Anastasia Lin, crowned Miss Canada in Vancouver in 2013, is anything but a typical beauty queen.  Actress, pianist, and compelling public speaker, she holds degrees in International Relations and Theatre Acting.  She is also one of the millions of students of Fa Lun Dafa.  One of Lin’s movie roles was based on the testimony of Fa Lun Gong members who survived torture in Chinese prisons, and narrowly escaped being harvested for their vital organs.  Preparing for the role by meeting them face-to-face, Lin was impressed by their courage in the face of “dark, old-school Communist way[s].”

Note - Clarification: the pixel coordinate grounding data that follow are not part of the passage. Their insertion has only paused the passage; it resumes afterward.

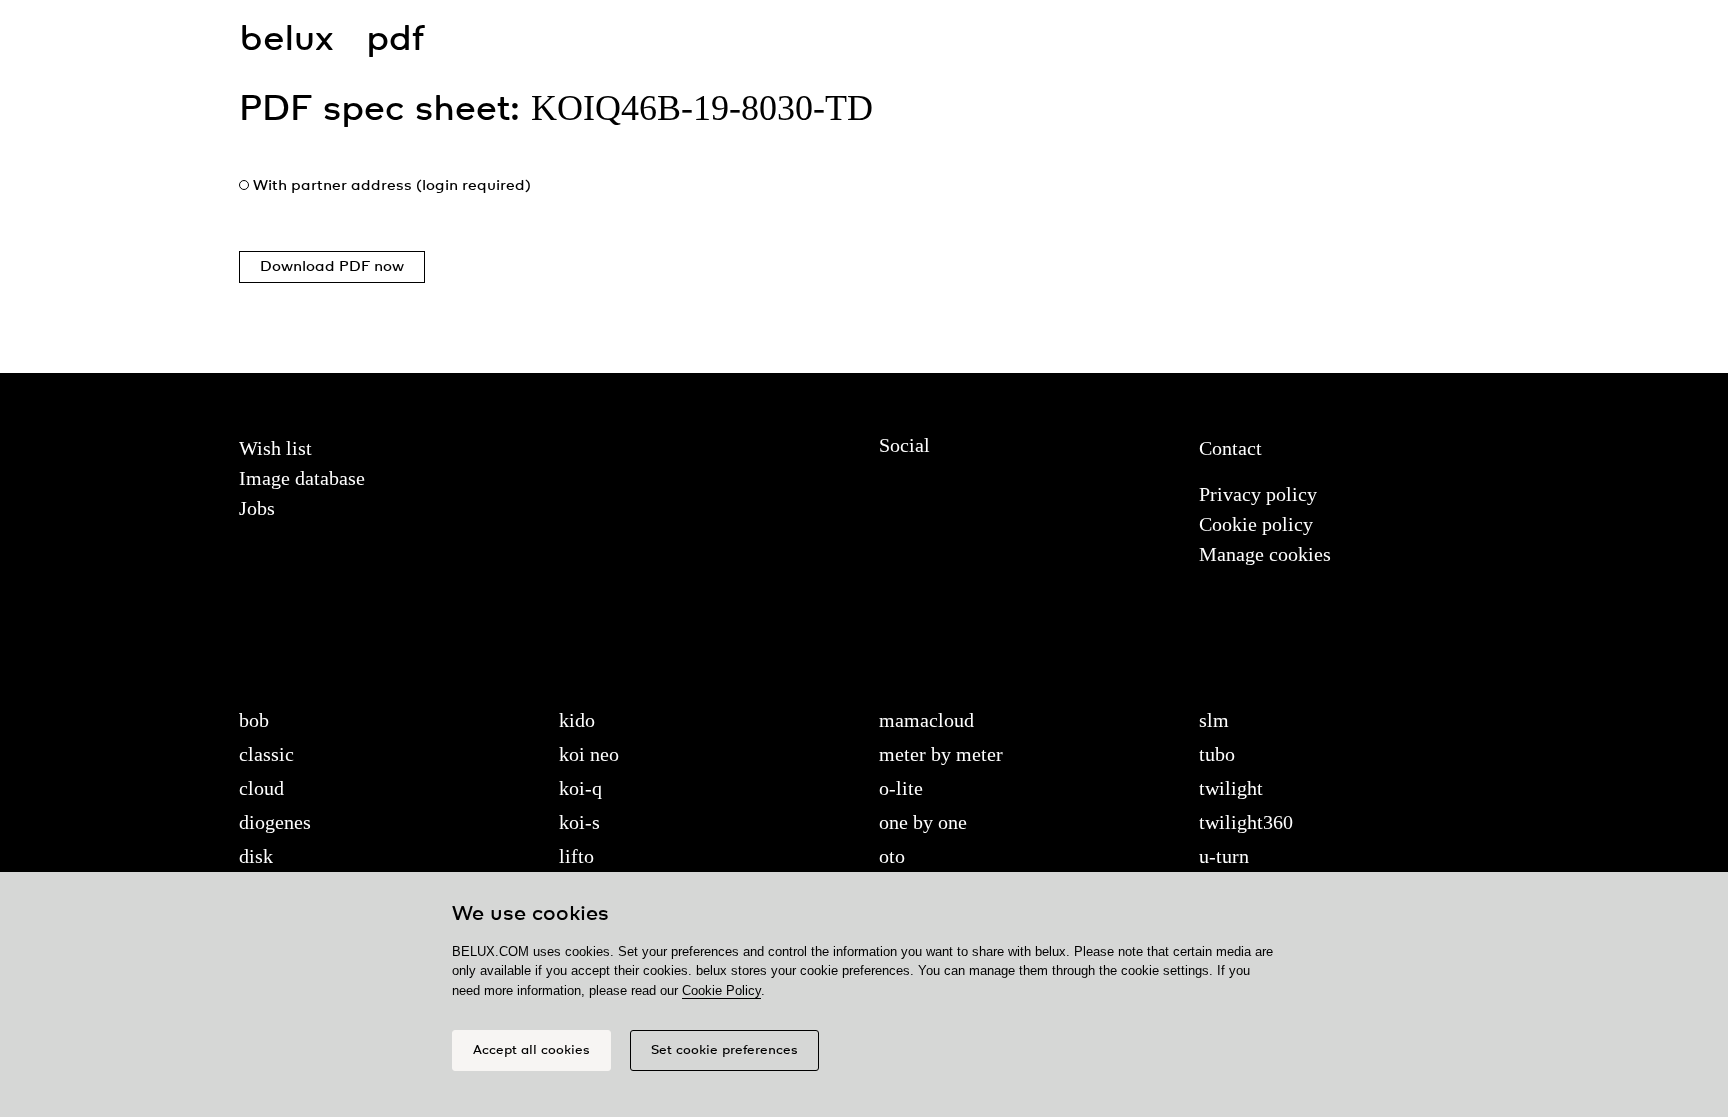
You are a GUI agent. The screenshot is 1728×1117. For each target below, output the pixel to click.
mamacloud (926, 720)
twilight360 (1246, 822)
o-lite (901, 788)
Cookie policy (1256, 524)
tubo (1217, 754)
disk (256, 856)
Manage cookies (1265, 554)
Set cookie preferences (724, 1050)
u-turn (1224, 856)
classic (266, 754)
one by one (923, 822)
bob (254, 720)
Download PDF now (332, 267)
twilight (1231, 788)
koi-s (579, 822)
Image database (302, 478)
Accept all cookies (531, 1050)
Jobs (257, 508)
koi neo (589, 754)
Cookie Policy (721, 990)
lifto (576, 856)
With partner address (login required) (392, 186)
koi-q (580, 788)
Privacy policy (1258, 494)
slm (1214, 720)
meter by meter (941, 754)
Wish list (275, 448)
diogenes (275, 822)
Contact (1230, 448)
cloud (261, 788)
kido (577, 720)
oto (892, 856)
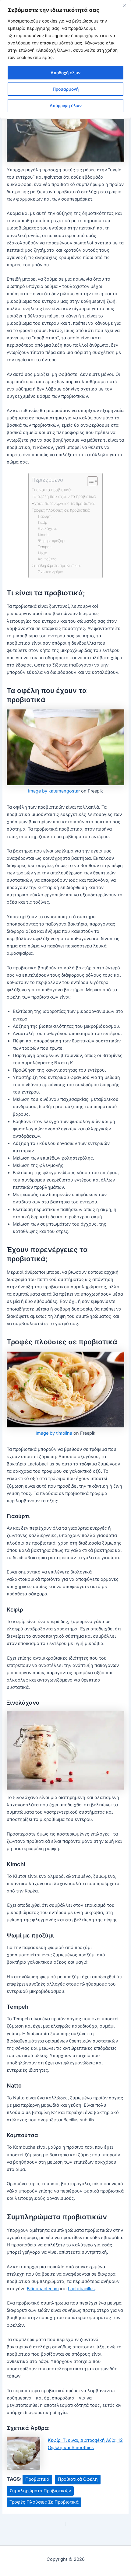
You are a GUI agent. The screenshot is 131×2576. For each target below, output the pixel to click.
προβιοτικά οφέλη (78, 2479)
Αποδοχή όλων (65, 72)
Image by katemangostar (54, 791)
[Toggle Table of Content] (89, 481)
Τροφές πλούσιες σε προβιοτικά (61, 510)
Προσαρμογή (66, 89)
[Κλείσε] (124, 5)
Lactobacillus (81, 2288)
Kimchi (43, 535)
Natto (42, 553)
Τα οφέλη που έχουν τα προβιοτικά (64, 496)
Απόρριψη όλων (66, 105)
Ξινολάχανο (47, 529)
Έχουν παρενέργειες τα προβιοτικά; (64, 503)
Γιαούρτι (44, 516)
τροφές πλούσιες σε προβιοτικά (44, 2502)
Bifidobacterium (43, 2288)
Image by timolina (54, 1433)
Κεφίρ (42, 522)
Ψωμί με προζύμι (51, 541)
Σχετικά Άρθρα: (50, 572)
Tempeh (44, 547)
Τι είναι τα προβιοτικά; (52, 489)
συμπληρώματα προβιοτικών (40, 2491)
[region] (65, 59)
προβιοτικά (37, 2479)
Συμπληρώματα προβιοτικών (57, 565)
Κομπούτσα (47, 559)
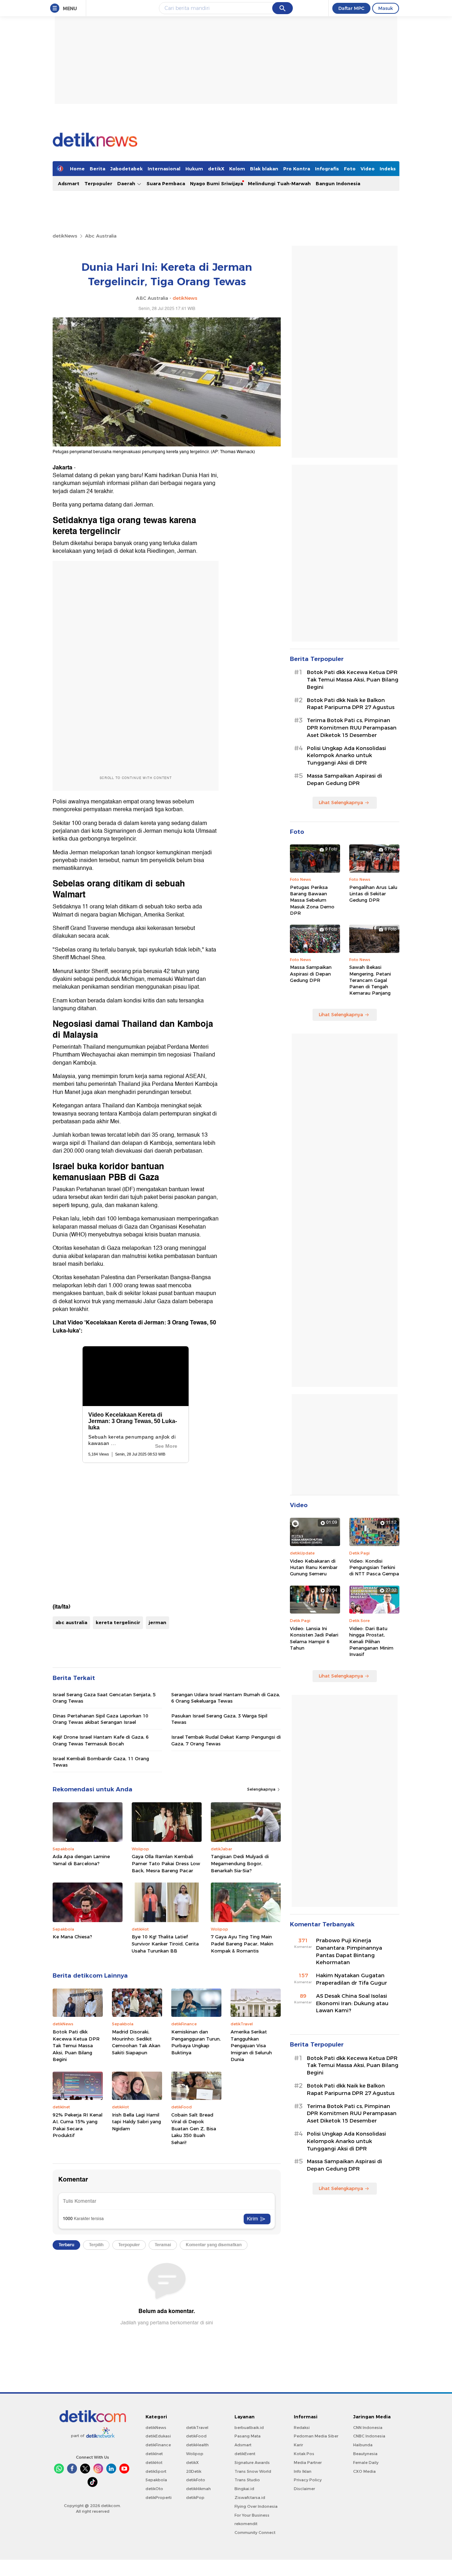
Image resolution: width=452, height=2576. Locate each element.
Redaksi (302, 2427)
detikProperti (158, 2497)
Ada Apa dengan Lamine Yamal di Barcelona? (81, 1860)
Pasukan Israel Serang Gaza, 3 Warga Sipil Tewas (219, 1719)
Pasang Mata (247, 2436)
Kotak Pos (304, 2453)
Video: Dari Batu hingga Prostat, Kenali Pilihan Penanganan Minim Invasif (371, 1641)
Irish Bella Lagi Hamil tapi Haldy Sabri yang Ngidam (136, 2121)
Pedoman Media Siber (316, 2436)
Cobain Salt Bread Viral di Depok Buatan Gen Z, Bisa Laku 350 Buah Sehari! (193, 2128)
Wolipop (194, 2453)
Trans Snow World (252, 2471)
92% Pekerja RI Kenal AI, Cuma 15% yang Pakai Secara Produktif (77, 2125)
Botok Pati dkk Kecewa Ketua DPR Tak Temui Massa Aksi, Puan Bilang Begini (76, 2045)
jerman (157, 1622)
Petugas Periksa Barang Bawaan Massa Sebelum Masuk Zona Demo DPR (312, 900)
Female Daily (366, 2462)
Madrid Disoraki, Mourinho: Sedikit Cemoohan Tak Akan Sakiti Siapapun (136, 2042)
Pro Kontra (296, 168)
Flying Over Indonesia (256, 2506)
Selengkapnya (261, 1789)
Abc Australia (101, 236)
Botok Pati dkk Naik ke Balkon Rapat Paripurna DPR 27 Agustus (350, 704)
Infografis (327, 168)
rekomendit (245, 2523)
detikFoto (195, 2479)
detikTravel (197, 2427)
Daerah (127, 183)
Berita (97, 168)
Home (77, 168)
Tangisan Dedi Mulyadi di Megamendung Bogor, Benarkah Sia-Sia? (240, 1863)
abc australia (71, 1622)
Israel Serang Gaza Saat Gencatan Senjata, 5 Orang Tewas (104, 1698)
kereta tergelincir (118, 1622)
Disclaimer (304, 2488)
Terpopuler (98, 183)
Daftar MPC (351, 8)
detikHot (153, 2462)
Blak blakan (264, 168)
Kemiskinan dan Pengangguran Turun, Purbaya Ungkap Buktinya (196, 2042)
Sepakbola (156, 2479)
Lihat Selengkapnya (341, 802)
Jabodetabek (126, 168)
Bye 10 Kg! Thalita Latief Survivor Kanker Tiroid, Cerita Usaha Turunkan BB (165, 1943)
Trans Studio (247, 2479)
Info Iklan (302, 2471)
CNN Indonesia (367, 2427)
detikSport (155, 2471)
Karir (298, 2444)
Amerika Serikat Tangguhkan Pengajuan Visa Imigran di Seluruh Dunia (251, 2045)
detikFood (196, 2436)
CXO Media (364, 2471)
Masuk (385, 8)
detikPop (195, 2497)
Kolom (237, 168)
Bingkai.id (244, 2488)
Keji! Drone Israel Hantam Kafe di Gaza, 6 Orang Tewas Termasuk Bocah (101, 1740)
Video (368, 168)
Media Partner (308, 2462)
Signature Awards (252, 2462)
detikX (216, 168)
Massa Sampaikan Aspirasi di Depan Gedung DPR (344, 779)
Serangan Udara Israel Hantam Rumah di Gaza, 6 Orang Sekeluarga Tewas (225, 1698)
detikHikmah (198, 2488)
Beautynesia (365, 2453)
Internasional (164, 168)
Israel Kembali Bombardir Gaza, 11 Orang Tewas (101, 1762)
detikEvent (244, 2453)
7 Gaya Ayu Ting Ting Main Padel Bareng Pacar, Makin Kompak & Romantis (242, 1943)
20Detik (193, 2471)
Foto (350, 168)
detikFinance (158, 2444)
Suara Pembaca (166, 183)
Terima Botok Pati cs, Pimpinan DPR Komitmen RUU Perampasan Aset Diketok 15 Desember (352, 727)
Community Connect (254, 2532)
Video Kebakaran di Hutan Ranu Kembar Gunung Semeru (314, 1567)
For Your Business (251, 2515)
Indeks (388, 168)
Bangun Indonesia (338, 183)
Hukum (194, 168)
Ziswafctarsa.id (249, 2497)
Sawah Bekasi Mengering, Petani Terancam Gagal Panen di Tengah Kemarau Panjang (370, 980)
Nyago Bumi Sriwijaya (216, 183)
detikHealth (197, 2444)
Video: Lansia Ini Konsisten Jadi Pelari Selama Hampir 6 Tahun (314, 1638)
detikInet (154, 2453)
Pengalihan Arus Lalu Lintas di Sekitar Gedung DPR (373, 893)
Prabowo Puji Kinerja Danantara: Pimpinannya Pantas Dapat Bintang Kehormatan (349, 1951)
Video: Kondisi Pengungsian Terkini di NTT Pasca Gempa (374, 1567)
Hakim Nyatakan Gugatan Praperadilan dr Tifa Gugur (351, 1979)
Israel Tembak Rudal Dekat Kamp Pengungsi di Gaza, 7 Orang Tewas (226, 1740)
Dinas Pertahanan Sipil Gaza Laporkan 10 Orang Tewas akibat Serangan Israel (100, 1719)
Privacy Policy (308, 2479)
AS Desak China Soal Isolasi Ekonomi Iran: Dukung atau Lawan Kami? (352, 2003)
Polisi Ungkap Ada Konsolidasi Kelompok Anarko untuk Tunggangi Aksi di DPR (346, 755)
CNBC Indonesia (369, 2436)
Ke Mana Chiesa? (72, 1936)
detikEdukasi (158, 2436)
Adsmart (68, 183)
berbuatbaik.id (249, 2427)
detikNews (65, 236)
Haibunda (363, 2444)
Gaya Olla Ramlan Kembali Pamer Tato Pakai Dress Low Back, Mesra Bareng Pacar (166, 1863)
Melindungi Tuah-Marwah (279, 183)
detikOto (154, 2488)
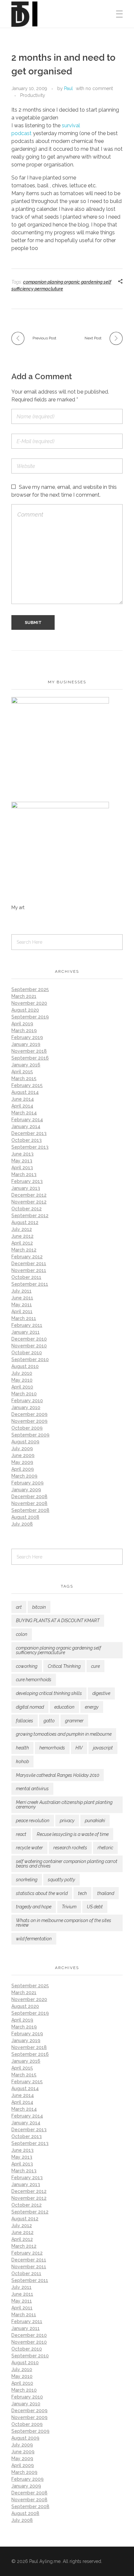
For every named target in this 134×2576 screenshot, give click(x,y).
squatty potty (61, 1879)
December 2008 (29, 1496)
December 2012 (29, 1195)
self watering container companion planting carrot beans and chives (66, 1864)
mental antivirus (32, 1788)
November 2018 (29, 1051)
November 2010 (29, 1345)
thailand (105, 1893)
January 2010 (25, 1407)
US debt (95, 1906)
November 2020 (29, 1003)
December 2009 (29, 1414)
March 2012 (23, 1249)
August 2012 (24, 1222)
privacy (67, 1820)
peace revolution (32, 1820)
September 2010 (30, 1359)
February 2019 (27, 1037)
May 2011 (21, 1304)
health (22, 1747)
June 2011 (22, 1297)
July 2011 (21, 1291)
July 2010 (21, 1373)
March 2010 (24, 1393)
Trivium (69, 1906)
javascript (103, 1747)
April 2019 (22, 1023)
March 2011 (23, 1318)
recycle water (29, 1847)
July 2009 (22, 1448)
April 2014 (22, 1106)
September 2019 (30, 1016)
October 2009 (27, 1428)
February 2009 (27, 1482)
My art (17, 907)
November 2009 (29, 1421)
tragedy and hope (33, 1906)
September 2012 (29, 1215)
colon (21, 1634)
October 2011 (26, 1277)
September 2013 (29, 1147)
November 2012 (29, 1201)
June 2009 (22, 1455)
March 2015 (23, 1078)
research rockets (70, 1847)
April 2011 (22, 1311)
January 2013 (25, 1188)
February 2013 (27, 1181)
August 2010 (25, 1366)
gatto (49, 1720)
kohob (22, 1761)
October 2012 (26, 1208)
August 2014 (25, 1092)
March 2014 (24, 1112)
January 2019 (25, 1044)
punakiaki (95, 1820)
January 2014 (25, 1126)
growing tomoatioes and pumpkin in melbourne (64, 1734)
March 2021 (23, 996)
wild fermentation (34, 1938)
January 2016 (25, 1064)
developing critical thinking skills (49, 1693)
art (19, 1607)
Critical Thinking (64, 1666)
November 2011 (28, 1270)
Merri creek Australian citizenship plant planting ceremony (64, 1804)
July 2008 (22, 1524)
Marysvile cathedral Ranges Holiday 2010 (57, 1775)
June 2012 (22, 1236)
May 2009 (22, 1462)
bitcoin (39, 1607)
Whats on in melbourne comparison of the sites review (63, 1923)
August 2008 (25, 1517)
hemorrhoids (52, 1747)
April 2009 (22, 1469)
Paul (68, 88)
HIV (79, 1747)
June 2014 (22, 1099)
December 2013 (29, 1133)
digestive (101, 1693)
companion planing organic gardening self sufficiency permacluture (58, 1650)
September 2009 (30, 1434)
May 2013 (21, 1160)
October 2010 (26, 1352)
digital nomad (30, 1707)
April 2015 (22, 1071)
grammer (74, 1720)
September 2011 (29, 1284)
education (64, 1707)
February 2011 (26, 1325)
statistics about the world (42, 1893)
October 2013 (26, 1140)
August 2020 (25, 1010)
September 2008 (30, 1510)
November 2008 (29, 1503)
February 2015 (27, 1085)
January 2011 (25, 1332)
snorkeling (26, 1879)
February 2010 (27, 1400)
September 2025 (30, 989)
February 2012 (27, 1256)
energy (92, 1707)
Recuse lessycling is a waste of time (73, 1834)
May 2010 (22, 1380)
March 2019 (24, 1030)
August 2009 (25, 1441)
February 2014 (27, 1119)
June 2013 (22, 1153)
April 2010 (22, 1386)
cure (95, 1666)
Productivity (32, 95)
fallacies (24, 1720)
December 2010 (29, 1339)
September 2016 (30, 1058)
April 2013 (22, 1167)
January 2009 (26, 1489)
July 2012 (21, 1229)
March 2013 (23, 1174)
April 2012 (22, 1243)
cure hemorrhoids (33, 1679)
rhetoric (105, 1847)
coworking (26, 1666)
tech (82, 1893)
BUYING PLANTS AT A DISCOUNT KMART (58, 1620)
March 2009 (24, 1476)
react (21, 1834)
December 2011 (28, 1263)
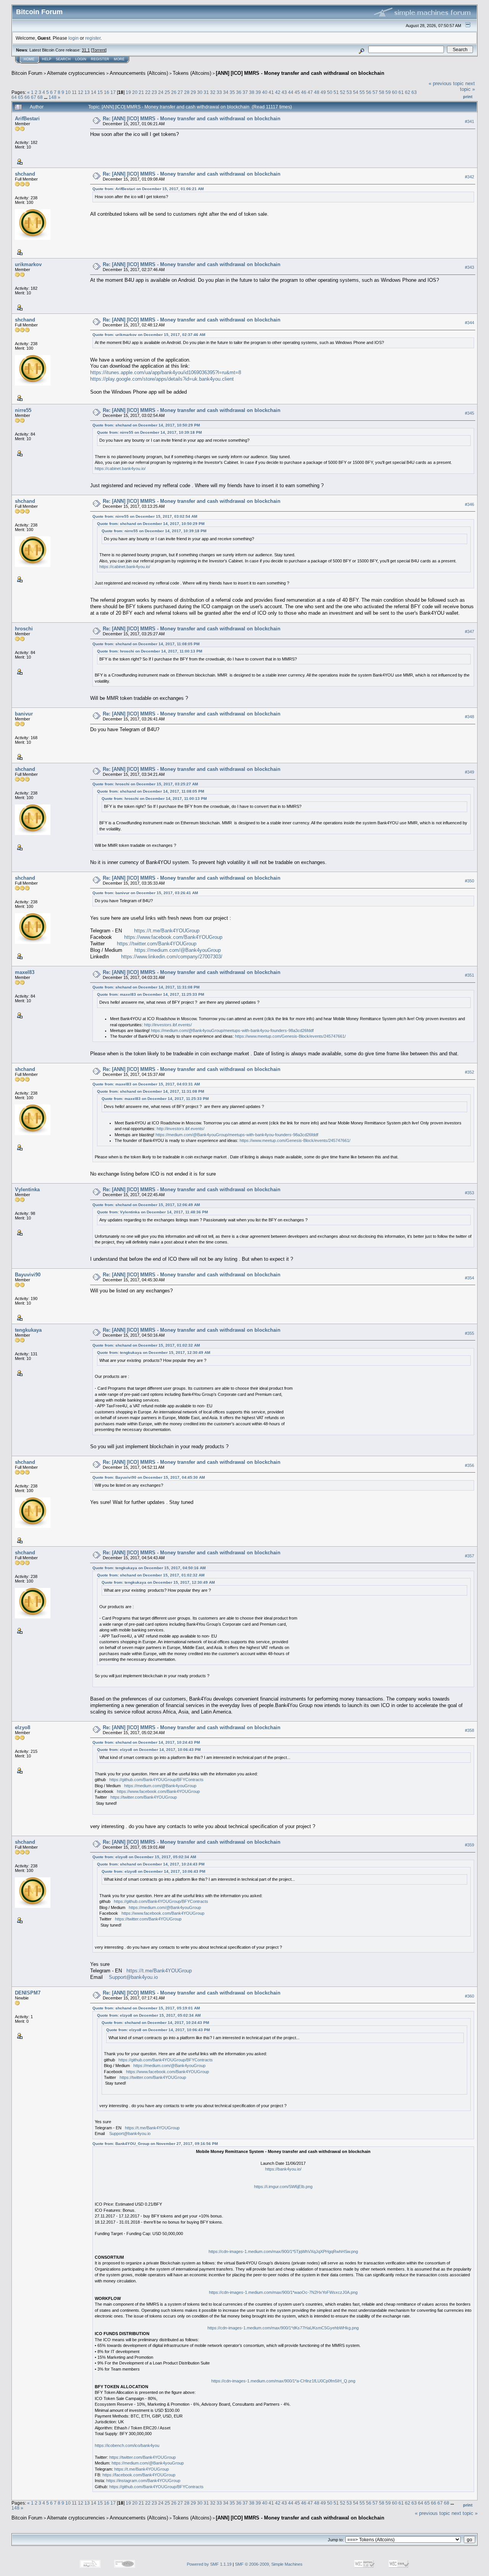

Lin makes a compelling argument that money, and not virtue, has driven China policy in western nations. These form laissez-faire alliances with a super power that keeps its people in a state of mind far removed from the Beijing Spring of 1989.  Lin pleads that “we should all stop pretending that we are helping China reform… the Chinese government does this because the international community allows them to.  When threats and intimidation come, this is when we (can) show who are.”

Today, Lin must constantly walk the tightrope of championing Human Rights for the Chinese people, while threats are made to her family members in the mainland.  She stands, as she says, with the Chinese people and begs the Communist Party to take up dialog.  She asserts that the government is not so much afraid of her, as they are their own people.

In their own way, these three heroes understand that individuals are the building blocks of any nation, and that when all individuals are truly free, a nation and the world achieves greatness.

Most remarkably, all three know that these are Human Rights issues which most people would prefer to simply ignore.  Eldridge Cleaver famously coined the idea that there is no room for neutrality; for if one is not part of the solution, one is part of the problem.  And this fearless concept is taken to heart by Grant, Kim, and Lin, who, in the face of all reasons to look another way, to rest on laurels, to just let it go, instead decide to forge ahead for a better future for all humankind.